NEW YORK—Patients visiting any of New York City’s 11 public hospital emergency rooms (HHC) in the five boroughs will no longer be allowed to leave the hospital with an excessive number of painkillers. The policy change is the latest effort from the Mayor’s Task Force on Prescription Painkiller Abuse aimed at curbing the growing prescription drug abuse problem in the city.
Between 2008 and 2010 in New York City, prescriptions filled for oxycodone increased by 51 percent, with an average of a 10-day supply being dispensed, according to a report issued by the Mayor’s Office.
“There is a role for these drugs in medicine, but make no mistake, these are dangerous drugs,” said Health Commissioner Thomas Farley Thursday. “It is best to think of them as heroin in pill form.”
The guidelines, which were suggestions given by the city but voluntarily enforced at HHC, mean emergency departments cannot prescribe more than a three-day supply of long-lasting opioid painkillers, which include the highly addictive OxyContin, Vicodin, morphine, fentanyl patches, and methadone. Emergency room physicians will not be allowed to refill lost, stolen, or destroyed prescriptions according to the new guidelines.
It is best to think of them as heroin in pill form.
—Health Commissioner Thomas Farley
Dr. Ross Wilson, senior vice president and chief medical officer for the New York City Health and Hospitals Corporation said HHC dispenses approximately 800,000 doses of opioids per year. He hopes the guidelines will not only reduce the number of doses dispensed, but also the number of doses per prescription.
Wilson gave assurances that the guidelines will not prevent doctors from helping manage patients’ pain. He gave the example of a broken bone, a common reason for an emergency room visit. A patient will likely need more than three days of pain medication in that instance, but it will not be up to the emergency room doctor to provide that.

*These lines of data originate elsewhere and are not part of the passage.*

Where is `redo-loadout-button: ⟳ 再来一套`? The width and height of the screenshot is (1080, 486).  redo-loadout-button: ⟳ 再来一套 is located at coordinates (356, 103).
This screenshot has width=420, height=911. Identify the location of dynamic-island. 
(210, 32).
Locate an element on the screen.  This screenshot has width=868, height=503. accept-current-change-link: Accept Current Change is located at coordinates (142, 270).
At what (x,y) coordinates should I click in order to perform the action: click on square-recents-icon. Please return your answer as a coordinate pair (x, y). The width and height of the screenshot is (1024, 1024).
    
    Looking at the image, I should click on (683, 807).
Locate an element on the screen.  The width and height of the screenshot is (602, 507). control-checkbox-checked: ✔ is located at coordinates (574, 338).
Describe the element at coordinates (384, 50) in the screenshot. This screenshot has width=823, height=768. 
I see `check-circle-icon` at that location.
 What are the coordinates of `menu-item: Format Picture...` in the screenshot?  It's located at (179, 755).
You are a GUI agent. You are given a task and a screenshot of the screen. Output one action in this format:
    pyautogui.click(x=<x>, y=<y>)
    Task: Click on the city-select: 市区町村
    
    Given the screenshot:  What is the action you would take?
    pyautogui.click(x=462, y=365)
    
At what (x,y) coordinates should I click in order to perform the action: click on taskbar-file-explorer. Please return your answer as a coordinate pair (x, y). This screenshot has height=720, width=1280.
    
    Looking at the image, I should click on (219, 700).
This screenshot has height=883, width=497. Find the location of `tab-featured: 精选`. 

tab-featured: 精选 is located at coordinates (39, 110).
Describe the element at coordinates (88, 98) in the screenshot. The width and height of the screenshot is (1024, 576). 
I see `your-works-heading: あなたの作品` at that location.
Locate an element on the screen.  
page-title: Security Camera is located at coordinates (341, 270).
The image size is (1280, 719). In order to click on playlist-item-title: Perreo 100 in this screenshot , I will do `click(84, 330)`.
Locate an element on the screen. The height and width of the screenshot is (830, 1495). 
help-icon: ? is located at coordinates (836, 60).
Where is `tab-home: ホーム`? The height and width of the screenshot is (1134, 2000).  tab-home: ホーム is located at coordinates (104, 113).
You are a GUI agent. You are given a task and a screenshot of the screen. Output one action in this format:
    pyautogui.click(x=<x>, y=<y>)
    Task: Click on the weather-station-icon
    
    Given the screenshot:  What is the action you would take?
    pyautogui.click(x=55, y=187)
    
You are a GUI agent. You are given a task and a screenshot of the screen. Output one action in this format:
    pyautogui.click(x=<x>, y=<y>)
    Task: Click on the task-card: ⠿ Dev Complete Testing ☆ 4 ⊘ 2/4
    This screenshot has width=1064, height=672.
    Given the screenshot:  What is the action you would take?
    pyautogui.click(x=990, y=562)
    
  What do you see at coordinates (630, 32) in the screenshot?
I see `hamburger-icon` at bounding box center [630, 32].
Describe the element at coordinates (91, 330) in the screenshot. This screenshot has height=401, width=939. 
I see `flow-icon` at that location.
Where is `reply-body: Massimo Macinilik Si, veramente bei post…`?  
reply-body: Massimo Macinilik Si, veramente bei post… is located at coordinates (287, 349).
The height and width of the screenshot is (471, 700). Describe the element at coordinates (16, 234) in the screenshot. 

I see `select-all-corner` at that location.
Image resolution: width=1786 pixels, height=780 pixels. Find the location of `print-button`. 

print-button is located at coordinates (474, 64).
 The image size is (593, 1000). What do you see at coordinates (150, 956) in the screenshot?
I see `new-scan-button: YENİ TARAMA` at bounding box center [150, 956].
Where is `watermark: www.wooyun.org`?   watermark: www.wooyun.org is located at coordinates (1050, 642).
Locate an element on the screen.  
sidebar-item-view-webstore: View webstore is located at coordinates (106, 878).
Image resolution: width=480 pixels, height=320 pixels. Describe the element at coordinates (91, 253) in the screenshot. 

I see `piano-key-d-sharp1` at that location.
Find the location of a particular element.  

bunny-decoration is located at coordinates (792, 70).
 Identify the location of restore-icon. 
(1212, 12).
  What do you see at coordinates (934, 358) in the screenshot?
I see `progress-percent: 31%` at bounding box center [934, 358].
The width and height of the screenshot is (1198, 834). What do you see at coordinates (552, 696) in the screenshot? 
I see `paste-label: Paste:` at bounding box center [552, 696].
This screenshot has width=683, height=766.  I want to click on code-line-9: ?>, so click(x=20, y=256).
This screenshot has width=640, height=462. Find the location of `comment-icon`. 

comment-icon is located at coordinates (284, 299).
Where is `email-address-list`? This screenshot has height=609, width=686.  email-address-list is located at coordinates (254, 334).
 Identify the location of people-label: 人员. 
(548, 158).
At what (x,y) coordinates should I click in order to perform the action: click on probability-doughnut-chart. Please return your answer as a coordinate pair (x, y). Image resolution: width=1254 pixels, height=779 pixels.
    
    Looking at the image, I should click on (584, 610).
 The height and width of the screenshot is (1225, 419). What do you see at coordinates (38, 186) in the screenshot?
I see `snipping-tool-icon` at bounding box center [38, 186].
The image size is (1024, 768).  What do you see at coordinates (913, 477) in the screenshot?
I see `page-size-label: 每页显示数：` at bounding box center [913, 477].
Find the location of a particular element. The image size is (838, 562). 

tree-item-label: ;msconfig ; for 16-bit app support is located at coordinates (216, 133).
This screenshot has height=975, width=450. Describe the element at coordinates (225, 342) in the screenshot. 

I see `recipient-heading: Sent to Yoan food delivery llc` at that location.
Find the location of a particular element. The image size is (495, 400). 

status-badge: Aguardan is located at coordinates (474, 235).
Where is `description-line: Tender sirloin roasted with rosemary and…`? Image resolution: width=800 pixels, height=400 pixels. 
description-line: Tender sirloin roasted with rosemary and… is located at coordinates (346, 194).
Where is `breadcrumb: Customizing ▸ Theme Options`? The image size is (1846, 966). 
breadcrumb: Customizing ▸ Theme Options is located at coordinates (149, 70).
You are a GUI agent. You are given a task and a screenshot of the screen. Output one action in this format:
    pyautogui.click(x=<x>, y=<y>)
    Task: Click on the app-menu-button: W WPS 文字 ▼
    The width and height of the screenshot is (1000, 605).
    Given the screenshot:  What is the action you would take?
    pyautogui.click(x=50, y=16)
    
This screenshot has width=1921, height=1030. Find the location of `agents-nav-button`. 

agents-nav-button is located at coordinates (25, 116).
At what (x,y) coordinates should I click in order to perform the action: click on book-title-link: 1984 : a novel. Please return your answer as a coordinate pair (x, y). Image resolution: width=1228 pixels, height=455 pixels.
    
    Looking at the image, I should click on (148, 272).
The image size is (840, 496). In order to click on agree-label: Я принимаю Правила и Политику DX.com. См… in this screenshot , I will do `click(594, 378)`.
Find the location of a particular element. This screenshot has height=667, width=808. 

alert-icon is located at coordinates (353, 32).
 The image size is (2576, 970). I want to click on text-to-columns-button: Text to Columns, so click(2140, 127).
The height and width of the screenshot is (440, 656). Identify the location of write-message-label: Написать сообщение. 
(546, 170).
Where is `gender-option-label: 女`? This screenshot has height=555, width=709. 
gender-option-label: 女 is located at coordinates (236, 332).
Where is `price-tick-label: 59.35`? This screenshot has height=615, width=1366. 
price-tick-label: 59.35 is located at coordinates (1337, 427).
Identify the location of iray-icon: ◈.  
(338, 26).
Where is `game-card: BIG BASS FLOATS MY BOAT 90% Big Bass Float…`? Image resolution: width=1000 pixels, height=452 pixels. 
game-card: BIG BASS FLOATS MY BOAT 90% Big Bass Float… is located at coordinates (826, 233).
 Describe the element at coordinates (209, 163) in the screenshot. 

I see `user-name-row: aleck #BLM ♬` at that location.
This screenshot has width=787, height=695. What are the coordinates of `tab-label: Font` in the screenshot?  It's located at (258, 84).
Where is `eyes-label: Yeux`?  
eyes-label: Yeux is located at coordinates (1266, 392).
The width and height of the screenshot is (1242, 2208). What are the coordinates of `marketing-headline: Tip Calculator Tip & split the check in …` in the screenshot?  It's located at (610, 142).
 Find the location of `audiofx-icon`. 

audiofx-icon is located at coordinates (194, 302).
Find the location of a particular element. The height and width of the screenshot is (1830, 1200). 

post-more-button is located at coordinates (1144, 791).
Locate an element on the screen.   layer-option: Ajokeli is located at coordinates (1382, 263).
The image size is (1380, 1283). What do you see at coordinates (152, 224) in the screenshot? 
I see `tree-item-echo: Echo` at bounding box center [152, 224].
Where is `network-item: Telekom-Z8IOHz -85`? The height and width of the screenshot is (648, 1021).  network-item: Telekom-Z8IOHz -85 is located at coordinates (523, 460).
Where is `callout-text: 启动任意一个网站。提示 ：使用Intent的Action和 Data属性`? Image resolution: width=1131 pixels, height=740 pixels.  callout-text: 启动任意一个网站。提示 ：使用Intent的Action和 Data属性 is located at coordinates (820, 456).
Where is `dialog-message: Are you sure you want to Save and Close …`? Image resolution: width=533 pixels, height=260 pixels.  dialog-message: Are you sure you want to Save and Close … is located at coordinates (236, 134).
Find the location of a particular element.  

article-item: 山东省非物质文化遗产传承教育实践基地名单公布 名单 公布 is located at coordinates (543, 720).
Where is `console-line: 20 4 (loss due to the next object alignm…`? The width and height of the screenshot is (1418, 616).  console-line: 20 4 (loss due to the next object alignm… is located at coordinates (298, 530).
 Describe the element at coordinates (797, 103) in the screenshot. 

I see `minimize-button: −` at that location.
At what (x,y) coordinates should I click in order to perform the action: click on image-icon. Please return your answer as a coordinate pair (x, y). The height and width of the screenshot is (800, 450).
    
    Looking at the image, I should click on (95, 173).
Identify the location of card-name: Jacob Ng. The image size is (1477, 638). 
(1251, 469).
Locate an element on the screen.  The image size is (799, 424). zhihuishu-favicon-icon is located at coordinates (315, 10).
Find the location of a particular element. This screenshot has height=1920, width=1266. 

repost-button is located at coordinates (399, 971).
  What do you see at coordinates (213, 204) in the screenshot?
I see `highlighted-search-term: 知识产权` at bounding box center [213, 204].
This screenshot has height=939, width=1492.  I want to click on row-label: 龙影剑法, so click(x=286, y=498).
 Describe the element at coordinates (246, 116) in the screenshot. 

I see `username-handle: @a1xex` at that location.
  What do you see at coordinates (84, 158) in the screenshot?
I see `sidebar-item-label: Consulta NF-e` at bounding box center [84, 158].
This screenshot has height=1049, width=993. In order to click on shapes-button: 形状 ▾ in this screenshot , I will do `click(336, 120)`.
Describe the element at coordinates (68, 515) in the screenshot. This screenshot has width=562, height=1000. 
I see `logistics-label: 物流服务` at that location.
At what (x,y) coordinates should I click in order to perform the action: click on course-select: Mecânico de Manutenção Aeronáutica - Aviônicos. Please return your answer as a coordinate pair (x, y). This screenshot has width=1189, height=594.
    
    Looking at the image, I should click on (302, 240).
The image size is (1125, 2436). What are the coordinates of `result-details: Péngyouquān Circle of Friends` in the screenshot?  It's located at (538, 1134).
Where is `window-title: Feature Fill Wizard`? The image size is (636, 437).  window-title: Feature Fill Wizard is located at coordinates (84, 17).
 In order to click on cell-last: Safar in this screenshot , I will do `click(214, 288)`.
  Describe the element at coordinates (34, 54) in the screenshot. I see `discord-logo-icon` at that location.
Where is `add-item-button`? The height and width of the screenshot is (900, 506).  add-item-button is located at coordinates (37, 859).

They will be referred to a specialist to continue the care and pain management.
“What we don’t want to do is to predict someone will need 20 days of pain relief for something that may just take two days. If they need 20 days, they need more care from somewhere else,” Wilson said. “These guidelines will not lead to patients failing to receive the pain relief they need.”
Prior to the guidelines, emergency room physicians were left to guess if a patient was addicted and looking to get a fix, or in real pain.
“That is the very difficult part of practicing medicine. Pain is so subjective. You don’t know,” said Dr. Lewis Nelson, professor of emergency medicine at the New York University School of Medicine.
These new measures grow on the broader clinical guidelines the city released in December 2011. Using these guidelines, Community Healthcare Network (CHN), a nonprofit community-based health system that provides services for the underserved, adopted their own internal method for dispensing pain medication.
CHN limits its pain medication to three-day supplies, and also offers alternatives for treating pain, such as physical therapy, acupuncture, and stretching. These guidelines are explained to the patient before treatment, so expectations are set.
“It helps a lot because if anything happens down the road, we can say we had that conversation,” said Dr. Matthew Weissman, chief medical officer of CHN. “Because the expectations are set up front, the providers can all point to guidelines. I think the patients are very receptive to that,” Weissman said.
Weissman also said it prevents “doctor shopping” because all 65 of their providers adhere to the same guidelines.
“I think this is a very positive step forward in terms of curbing abuse but still recognizing the importance of pain control among our patients, and parallels nicely the kind of efforts CHN has taken with our own policies and our own patients,” said Weissman.